### Extracted text
__________________________________________________

Cationic Peptidopolysaccharide Shows Excellent Antimicrobial Efficacy with Good Biocompatibility | AIChE

Cationic Peptidopolysaccharide Shows Excellent Antimicrobial Efficacy with Good Biocompatibility

Authors 

Zheng, H. - Presenter, Nanyang Technological University Singapore
Cationic antimicrobial peptides (AMPs) and polymers are active against many multi-drug resistant (MDR) bacteria but only a limited number of these compounds are in clinical use due to their unselective toxicity. The typical strategy for achieving selective antibacterial efficacy with low mammalian cell toxicity is through balancing the ratio of cationicity to hydrophobicity. Herein, we report a cationic nanoparticle self-assembled from chitosan-graft-oligolysine (CSM5-K5) chains with ultra-low molecular weight (1450 Daltons) that selectively kills bacteria. Further, hydrogen bonding rather than the typical hydrophobic interaction causes the polymer chains to be aggregated together in water into small nanoparticles (with about 37nm hydrodynamic radius) to concentrate the cationic charge of the lysine. When complexed with bacterial membrane, these cationic nanoparticles synergistically cluster anionic membrane lipids and produce greater membrane perturbation and antibacterial effect than would be achievable by the same quantity of charge if dispersed in individual copolymer molecules in solution.

__________________________________________________

### Task directions
Answer these questions about the antimicrobial nanoparticle abstract:
(a) Why are only a limited number of cationic antimicrobial peptides and polymers in clinical use?
(b) What is the molecular weight of the chitosan-graft-oligolysine chains?
(c) What causes the polymer chains to aggregate in water into small nanoparticles?
The listing comes from a different source than this abstract.

__________________________________________________

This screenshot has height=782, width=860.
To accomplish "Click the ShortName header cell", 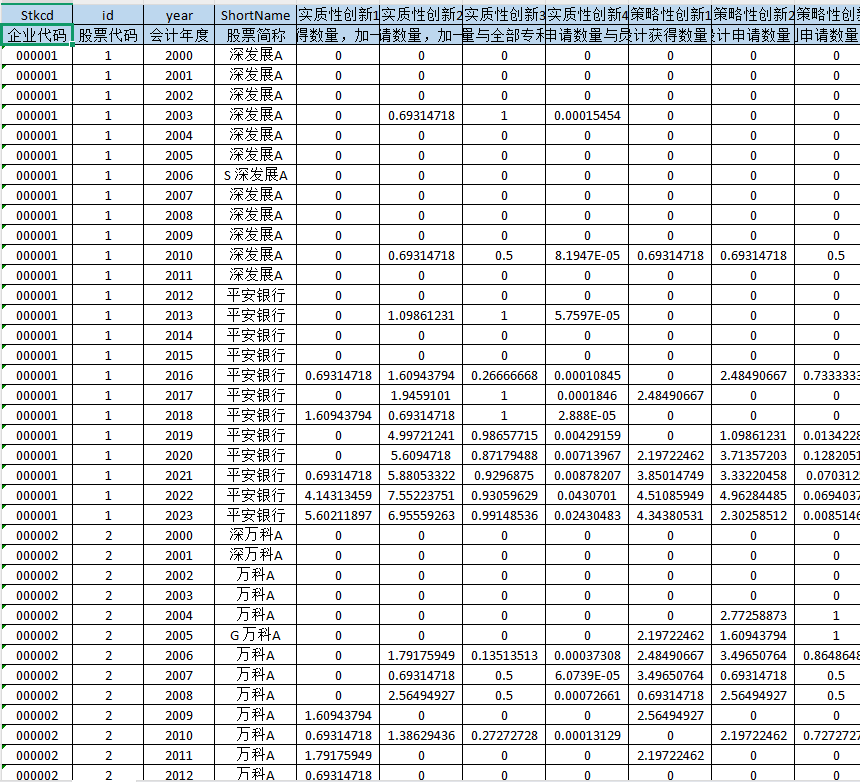I will point(255,15).
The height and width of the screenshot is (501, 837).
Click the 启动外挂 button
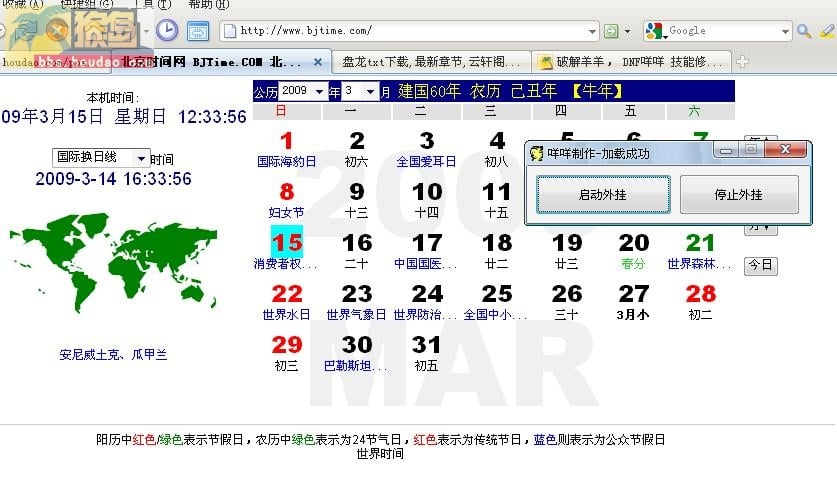tap(603, 195)
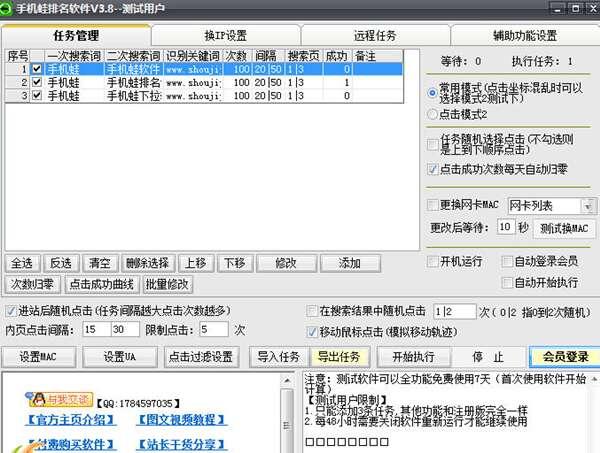Click the 测试换MAC button
The height and width of the screenshot is (453, 600).
click(x=565, y=228)
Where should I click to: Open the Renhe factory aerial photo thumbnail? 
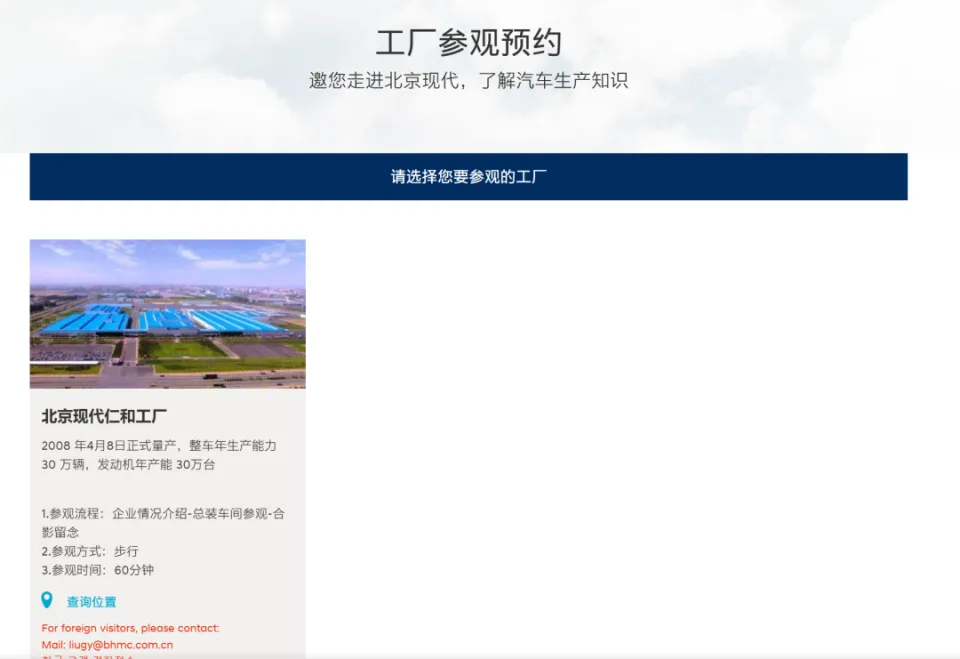(168, 314)
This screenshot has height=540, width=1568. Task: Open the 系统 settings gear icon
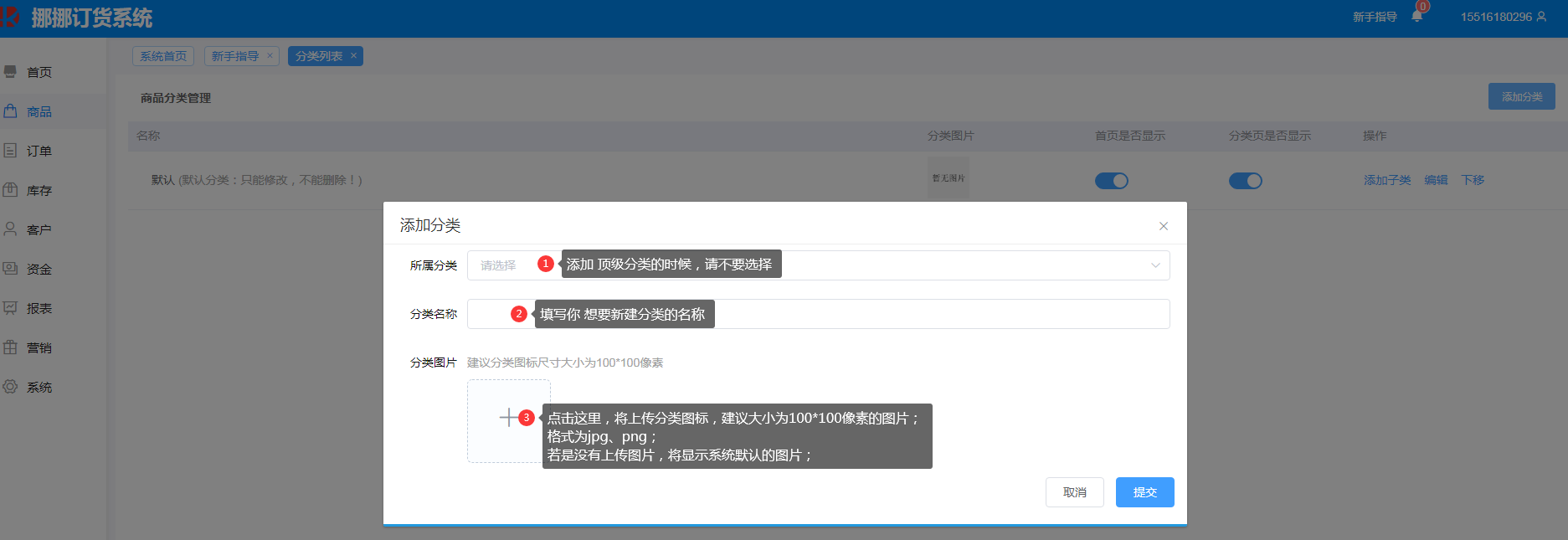[11, 387]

__________________________________________________

### Finished task
(a) Their toxicity is unselective.
(b) 1450 Daltons.
(c) Hydrogen bonding, rather than the typical hydrophobic interaction.